To sell effectively stay on message. That's the advice of communications expert Carmine Gallo:
“Every product, idea, or initiative should have a single, key message that is delivered consistently, word for word, across all of your marketing and branding platforms. [... ] Every single person in your company believes in those messages and has them memorized, ready to tell them to anyone who asks about your product; consistency is the key"
Whether by design or accident, the investment industry is a case study in how to market and promote the interests of an industry by staying on message.
The strategy is straightforward.
First draw four bubbles on a blank page. In the center write "maximize shareholder value". A neat, simple and memorable idea. In the remaining bubbles write "Shareholders are owners", "Directors are agents" and "Good for society". These supporting messages reinforce the central soundbite of shareholder primacy:
Next, repeat the message over and over, word for word.
Sovereign wealth fund, Oslo-based Norges Bank Investment Management (NBIM) got the memo. It describes the "universal" role for the board in this note:
- The board must act as a representative of the owners of equity capital;
- The board is responsible for establishing a corporate governance system that alleviates agency costs; and
- The board must ensure adequate and honest information to the market and the shareholders.
So did business leaders like Yahoo who released a statement this week that it "remains focused on creating shareholder value through its world-class internet assets", and politicians like Sir Vince Cable who recently asserted that shareholders “own” banks and media outlets like the Economist that report:
Shareholders own companies.

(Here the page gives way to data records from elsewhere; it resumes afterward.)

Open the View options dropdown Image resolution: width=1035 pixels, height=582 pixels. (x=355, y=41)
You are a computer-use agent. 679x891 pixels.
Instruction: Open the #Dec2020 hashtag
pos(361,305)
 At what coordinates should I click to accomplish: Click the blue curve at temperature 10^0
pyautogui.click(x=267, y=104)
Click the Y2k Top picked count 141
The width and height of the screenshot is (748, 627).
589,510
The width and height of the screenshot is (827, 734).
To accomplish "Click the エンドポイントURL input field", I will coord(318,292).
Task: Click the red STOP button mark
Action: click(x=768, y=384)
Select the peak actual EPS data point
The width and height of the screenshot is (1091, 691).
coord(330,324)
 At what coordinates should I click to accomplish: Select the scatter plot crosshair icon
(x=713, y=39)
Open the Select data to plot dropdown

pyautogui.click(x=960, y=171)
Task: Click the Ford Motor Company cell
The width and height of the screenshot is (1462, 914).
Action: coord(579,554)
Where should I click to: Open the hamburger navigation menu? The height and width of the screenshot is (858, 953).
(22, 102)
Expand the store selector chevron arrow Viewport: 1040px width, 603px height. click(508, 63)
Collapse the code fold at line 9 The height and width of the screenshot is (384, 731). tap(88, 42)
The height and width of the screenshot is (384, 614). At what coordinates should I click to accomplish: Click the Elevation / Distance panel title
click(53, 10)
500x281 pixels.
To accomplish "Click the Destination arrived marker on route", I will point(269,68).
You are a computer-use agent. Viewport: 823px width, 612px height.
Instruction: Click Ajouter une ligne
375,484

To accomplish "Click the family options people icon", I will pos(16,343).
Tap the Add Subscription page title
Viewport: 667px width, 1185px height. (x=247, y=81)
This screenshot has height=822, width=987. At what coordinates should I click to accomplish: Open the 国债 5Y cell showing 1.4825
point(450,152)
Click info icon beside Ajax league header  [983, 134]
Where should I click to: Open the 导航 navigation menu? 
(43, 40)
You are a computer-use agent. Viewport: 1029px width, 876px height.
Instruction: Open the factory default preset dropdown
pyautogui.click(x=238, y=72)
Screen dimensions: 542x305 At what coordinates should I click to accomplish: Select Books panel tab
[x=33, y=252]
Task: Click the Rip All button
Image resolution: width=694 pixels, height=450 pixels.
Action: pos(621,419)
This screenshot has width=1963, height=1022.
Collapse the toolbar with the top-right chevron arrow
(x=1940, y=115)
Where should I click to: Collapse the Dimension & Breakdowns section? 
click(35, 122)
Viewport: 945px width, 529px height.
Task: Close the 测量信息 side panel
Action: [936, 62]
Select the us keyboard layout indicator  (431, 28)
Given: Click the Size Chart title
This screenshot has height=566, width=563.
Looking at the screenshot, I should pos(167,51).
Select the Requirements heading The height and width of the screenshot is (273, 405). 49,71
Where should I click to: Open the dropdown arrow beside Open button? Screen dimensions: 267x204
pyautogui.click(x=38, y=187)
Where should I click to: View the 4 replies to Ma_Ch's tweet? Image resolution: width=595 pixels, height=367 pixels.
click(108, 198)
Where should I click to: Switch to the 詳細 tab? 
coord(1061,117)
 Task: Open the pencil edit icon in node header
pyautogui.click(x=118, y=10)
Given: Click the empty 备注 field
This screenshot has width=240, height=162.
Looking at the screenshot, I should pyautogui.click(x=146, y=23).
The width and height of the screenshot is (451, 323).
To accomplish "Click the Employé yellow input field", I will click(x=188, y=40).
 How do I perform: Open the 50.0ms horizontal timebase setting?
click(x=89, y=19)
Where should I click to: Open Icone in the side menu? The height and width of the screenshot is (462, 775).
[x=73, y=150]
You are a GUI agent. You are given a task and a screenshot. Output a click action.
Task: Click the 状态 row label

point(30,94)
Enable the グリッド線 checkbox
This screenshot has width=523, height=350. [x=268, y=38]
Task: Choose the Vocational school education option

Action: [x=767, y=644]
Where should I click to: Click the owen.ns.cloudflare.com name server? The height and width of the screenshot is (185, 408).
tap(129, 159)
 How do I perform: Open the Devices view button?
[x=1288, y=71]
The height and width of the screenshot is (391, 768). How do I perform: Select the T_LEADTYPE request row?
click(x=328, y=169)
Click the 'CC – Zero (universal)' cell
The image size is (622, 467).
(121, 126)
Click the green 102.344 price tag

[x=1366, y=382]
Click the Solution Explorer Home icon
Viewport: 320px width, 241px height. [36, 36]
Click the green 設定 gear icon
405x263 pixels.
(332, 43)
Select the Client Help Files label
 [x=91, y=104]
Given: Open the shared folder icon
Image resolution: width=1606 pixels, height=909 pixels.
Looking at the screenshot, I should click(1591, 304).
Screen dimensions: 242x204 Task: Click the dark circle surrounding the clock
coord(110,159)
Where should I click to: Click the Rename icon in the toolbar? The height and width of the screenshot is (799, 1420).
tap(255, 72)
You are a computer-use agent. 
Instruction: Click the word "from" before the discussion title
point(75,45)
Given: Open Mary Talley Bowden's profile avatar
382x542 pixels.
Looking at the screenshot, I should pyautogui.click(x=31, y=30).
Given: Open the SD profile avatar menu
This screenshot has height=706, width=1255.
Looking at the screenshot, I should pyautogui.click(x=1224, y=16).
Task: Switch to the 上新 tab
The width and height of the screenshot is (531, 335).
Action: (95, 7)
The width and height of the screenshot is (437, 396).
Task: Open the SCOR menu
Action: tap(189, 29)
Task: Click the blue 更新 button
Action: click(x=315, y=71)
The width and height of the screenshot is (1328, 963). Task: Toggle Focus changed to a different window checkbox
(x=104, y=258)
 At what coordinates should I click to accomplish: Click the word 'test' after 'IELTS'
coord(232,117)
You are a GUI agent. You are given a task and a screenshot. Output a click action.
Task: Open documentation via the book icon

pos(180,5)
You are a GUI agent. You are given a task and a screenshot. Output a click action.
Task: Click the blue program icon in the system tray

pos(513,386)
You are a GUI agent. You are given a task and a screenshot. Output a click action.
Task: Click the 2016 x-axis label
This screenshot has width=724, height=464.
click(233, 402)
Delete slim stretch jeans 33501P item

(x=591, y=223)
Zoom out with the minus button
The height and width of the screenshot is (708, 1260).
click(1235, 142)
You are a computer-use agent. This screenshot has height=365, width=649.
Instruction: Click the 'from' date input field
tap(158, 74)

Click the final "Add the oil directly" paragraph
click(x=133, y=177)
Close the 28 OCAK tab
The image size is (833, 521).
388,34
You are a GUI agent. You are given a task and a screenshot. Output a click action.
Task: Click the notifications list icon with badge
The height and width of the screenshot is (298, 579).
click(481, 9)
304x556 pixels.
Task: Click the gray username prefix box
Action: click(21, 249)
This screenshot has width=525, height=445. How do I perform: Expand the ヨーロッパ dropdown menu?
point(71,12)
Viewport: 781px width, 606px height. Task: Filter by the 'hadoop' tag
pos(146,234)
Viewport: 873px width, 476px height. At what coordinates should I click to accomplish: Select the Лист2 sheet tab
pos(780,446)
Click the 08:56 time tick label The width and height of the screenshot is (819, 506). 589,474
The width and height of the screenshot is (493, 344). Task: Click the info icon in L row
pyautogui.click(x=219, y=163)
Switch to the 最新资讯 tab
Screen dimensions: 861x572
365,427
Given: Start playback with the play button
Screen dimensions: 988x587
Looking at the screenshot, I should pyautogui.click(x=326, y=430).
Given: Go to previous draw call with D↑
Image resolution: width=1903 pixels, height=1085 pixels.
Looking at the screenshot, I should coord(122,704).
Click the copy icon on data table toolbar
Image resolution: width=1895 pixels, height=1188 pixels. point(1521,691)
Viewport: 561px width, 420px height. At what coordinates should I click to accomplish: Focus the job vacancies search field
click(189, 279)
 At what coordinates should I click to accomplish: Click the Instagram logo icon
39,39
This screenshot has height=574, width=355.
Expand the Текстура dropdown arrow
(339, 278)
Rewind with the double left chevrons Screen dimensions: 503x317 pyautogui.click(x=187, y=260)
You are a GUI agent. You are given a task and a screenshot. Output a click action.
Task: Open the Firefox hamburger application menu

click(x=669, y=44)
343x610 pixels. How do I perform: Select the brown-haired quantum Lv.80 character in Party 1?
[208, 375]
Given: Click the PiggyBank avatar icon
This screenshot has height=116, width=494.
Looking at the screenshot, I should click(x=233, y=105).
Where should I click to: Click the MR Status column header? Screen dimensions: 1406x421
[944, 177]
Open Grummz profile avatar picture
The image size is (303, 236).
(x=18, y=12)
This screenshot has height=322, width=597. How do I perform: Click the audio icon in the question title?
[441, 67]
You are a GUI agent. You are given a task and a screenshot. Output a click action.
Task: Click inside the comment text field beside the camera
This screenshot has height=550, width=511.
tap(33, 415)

Managers and directors should serve them. If the owners do not like the way their servants are performing, they have a right to do something about it.
It seems all but a vocal minority of journalists are keeping to the script.
That business leaders and politicians stay on message is perhaps understandable. After all, that's what many have been taught. But how did the independent-minded media get caught up as the mouthpiece for the investment industry? One answer is that reducing commercial decisions to a shareholder value equation makes reporting easier. Another is the way journalists are instructed to report on corporate governance.
In 2012, the International Finance Corporation published Who's Running the Company - A guide to Reporting on Corporate Governance. This Guide is designed for reporters and editors to help journalists develop stories that examine how a company is governed. While the guide reflects the importance of stakeholders throughout its many pages, in a number of key areas it clearly keeps on message:
The board’s responsibilities broadly are to protect the company’s interests and the shareholders’ assets and ensure a return on their investment.
Yet another perfect strategy in marketing MSV.
If the investment industry promotes the message of maximizing our (shareholder) value it's self-serving. If the media does it it enough times it must be true.
About the Marketing MSV Series. In the lead up to this year's Annual Global Drucker Forum, November 13-14 in Vienna, I'm posting a series of unofficial perspectives on the way maximizing shareholder value is marketed. My point is not that shareholder primacy is wrong (it doesn't have to be), but that if we don't address the ways MSV is marketed, we'll never know if there's something better.